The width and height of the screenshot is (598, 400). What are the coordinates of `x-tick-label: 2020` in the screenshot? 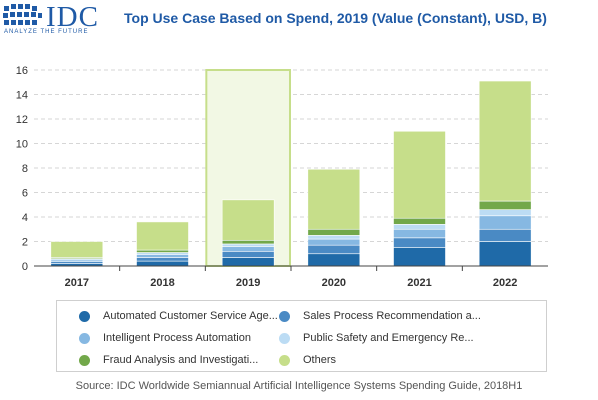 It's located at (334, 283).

================

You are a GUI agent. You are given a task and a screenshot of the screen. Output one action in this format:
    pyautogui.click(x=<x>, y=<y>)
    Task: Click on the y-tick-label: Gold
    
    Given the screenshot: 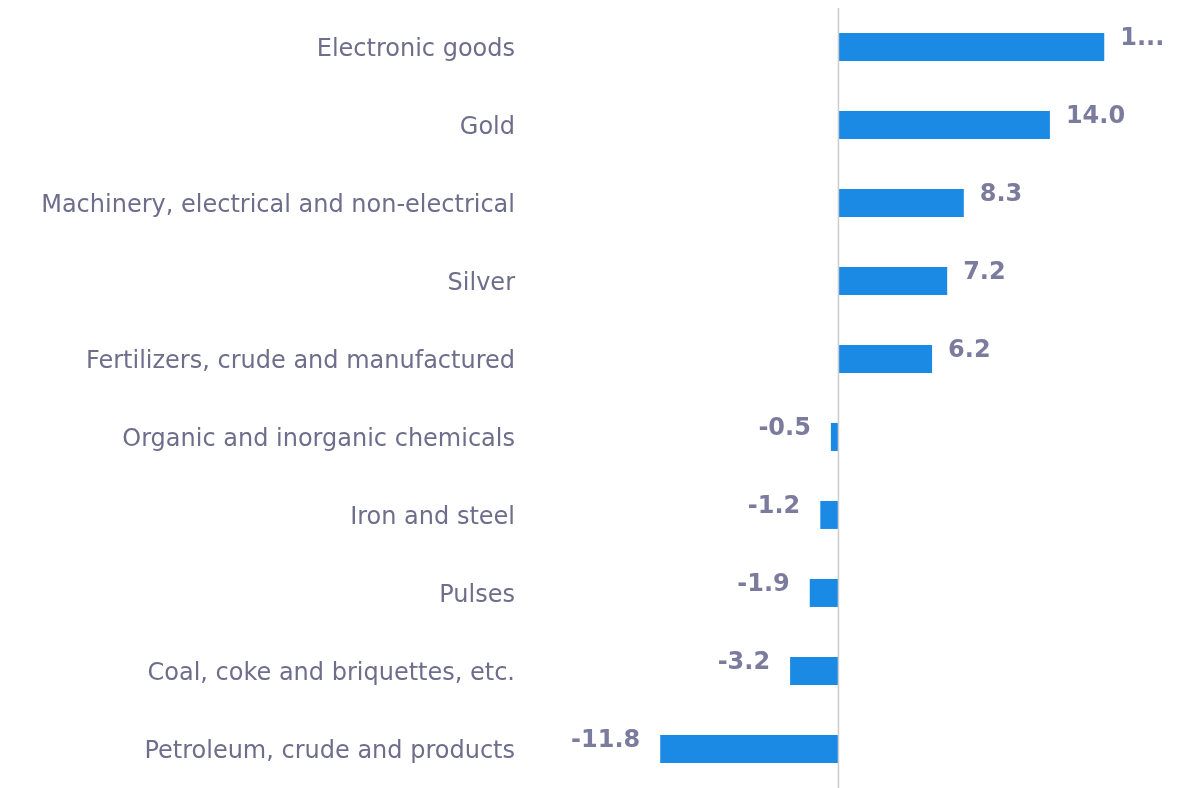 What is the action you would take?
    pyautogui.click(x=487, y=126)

================

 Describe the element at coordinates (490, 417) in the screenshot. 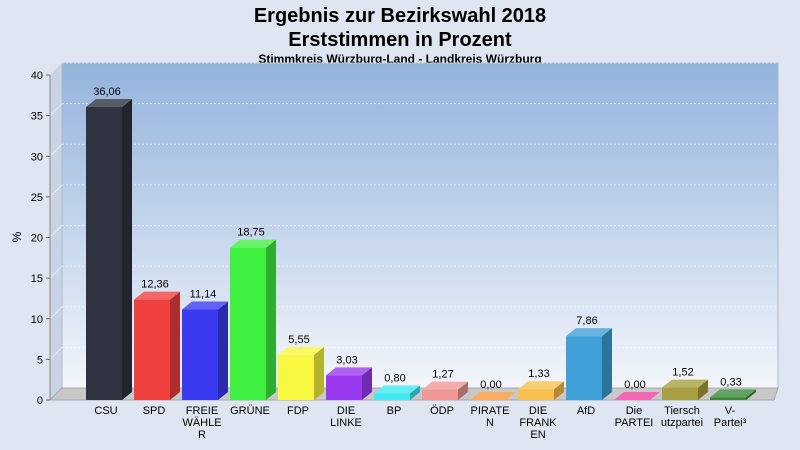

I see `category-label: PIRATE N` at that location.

================

수행할 작업:
위 자료에서 "Describe the element" 문구가 있는 줄부터 "at that location." 문구가 있는 줄까지, 두 줄을 모두 포함해 '번호'와 '내용' 두 열로 된 마크다운 표로 정리하세요. 빈 줄은 빼고, 그림은 답에 넣지 마세요.

풀이:
| 번호 | 내용 |
|---|---|
| 1 |  Describe the element at coordinates (490, 417) in the screenshot.  |
| 2 | I see `category-label: PIRATE N` at that location. |